Context: In some adult patients with chronic intractable diarrhea, the diagnosis remains elusive even after detailed evaluations, and colonic or duodenal biopsy specimens may appear unremarkable on routine hematoxylin-eosin staining.
Objectives: To assess the concentration of mast cells in colonic or duodenal biopsy specimens by immunohistochemical analysis for mast cell tryptase from patients with chronic intractable diarrhea and to evaluate their response to drugs affecting mast cell function.
Design: Mast cells per high-power field were assessed in biopsy specimens from 47 patients with chronic intractable diarrhea, from 50 control subjects, and from 63 patients with other specific diseases that cause chronic diarrhea (inflammatory bowel disease, celiac disease, collagenous colitis, and lymphocytic colitis). Patients with chronic intractable diarrhea who had more than 20 mast cells per high-power field were administered drugs affecting mast cell mediator function and release.
Results: The mean +/- SD concentration of mast cells in the 50 control subjects was 13.3 +/- 3.5 cells per high-power field; hence, patients with more than 20 mast cells per high-power field were considered to have increased mast cells. Thirty-three (70%) of 47 patients with chronic intractable diarrhea had increased mast cells, and symptoms were controlled by drug therapy in 22 (67%) of the 33 patients. No patient had systemic or cutaneous mastocytosis. No increase in mast cells was seen in patients with other common causes of chronic diarrhea.

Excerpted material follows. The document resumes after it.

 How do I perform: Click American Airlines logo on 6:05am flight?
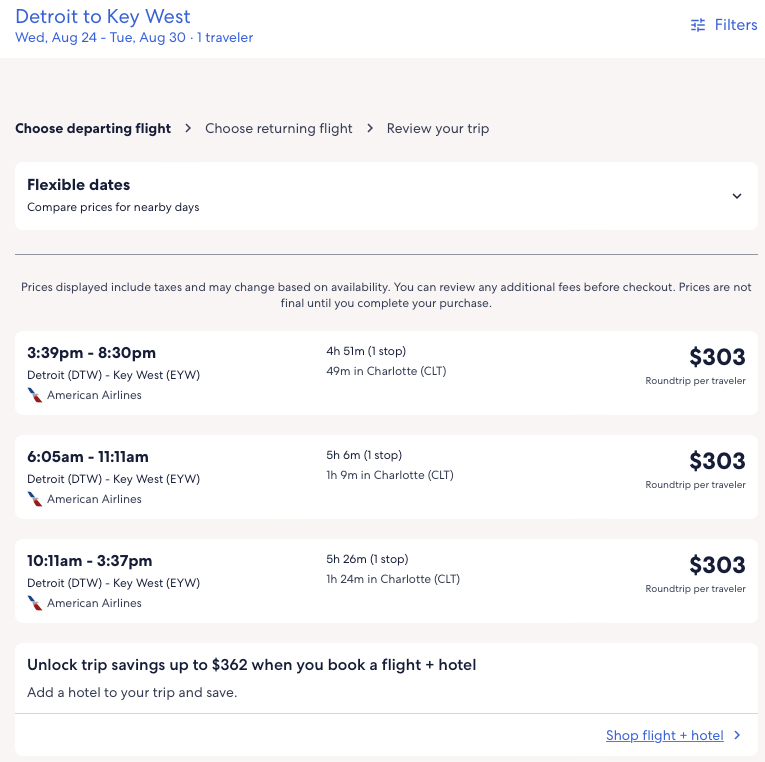[35, 499]
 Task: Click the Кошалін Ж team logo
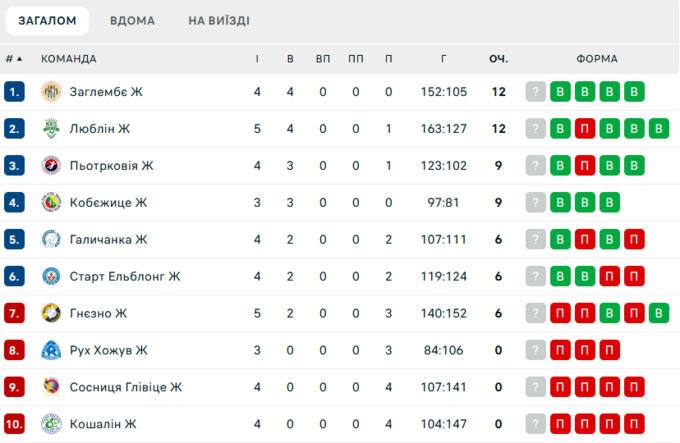click(x=51, y=424)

Conclusions: In chronic intractable diarrhea, colonic or duodenal biopsy specimens may appear unremarkable on routine hematoxylin-eosin staining, but increased mast cells may be demonstrated by immunohistochemistry for mast cell tryptase, with the novel term mastocytic enterocolitis describing this condition. Similar increases in mast cells are not apparent in control populations or in patients with other specific diseases that cause chronic diarrhea. The cause of the increased mast cells remains to be elucidated.